Technology and Social Change

This thematic focuses on how technology shapes and is shaped by society. Students will analyze claims about technological innovation and develop original arguments about the promises, problems, ethics, and ideologies of this fundamental condition of modern life. Areas for exploration include technological determinism, ethical challenges to technology, political responses to technology, utopianism, and technology’s impact on various social systems, ranging from the military to commerce to the family.

Writing Across the Aisle

In our politically polarized age, we are growing increasingly unsure of whether it is possible to converse productively with those who occupy a drastically different position on the political spectrum. This course will explore this question by focusing on rhetorical issues relating to audience, with emphasis on empathy (why do others think differently?), and ethos (why would someone listen to me?). We will also reflect on the socio-political function of writing in our current climate.

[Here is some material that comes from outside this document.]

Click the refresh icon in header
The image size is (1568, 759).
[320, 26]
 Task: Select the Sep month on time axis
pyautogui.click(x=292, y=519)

Issues in Work and Working Life

There has never been a better, or more urgent, time to examine work and working life. The COVID 19 pandemic brought to a crisis point many of the contradictions that had long been building in relation to work in the United States and around the world: the increasing gulf between CEO and worker pay the valorizing rhetoric around heroic workers like teachers and nurses versus their actual conditions on the job the conventional wisdom that hard work leads to success contrasted with the reality of millions of Americans working multiple jobs while stuck in poverty and the long struggle for social democratic safety nets for workers and their families. This thematic of WRIT 150 invites you to think and write critically about a variety of issues related to work, workers, and the workplace today, and to interrogate the way work intersects with some of the most dynamic social, political, and economic forces of our time, including struggles for civil rights and against exploitation, attempts to navigate the ongoing pandemic, and the challenges posed by climate change. Given that the majority of American college undergraduates are also workers (according to recent estimates, almost 70 percent of college students hold a job while enrolled), and given that almost every student will at some point enter the workforce after their time in formal educational settings, this course affords students the opportunity to examine the current and future landscapes of their own working lives.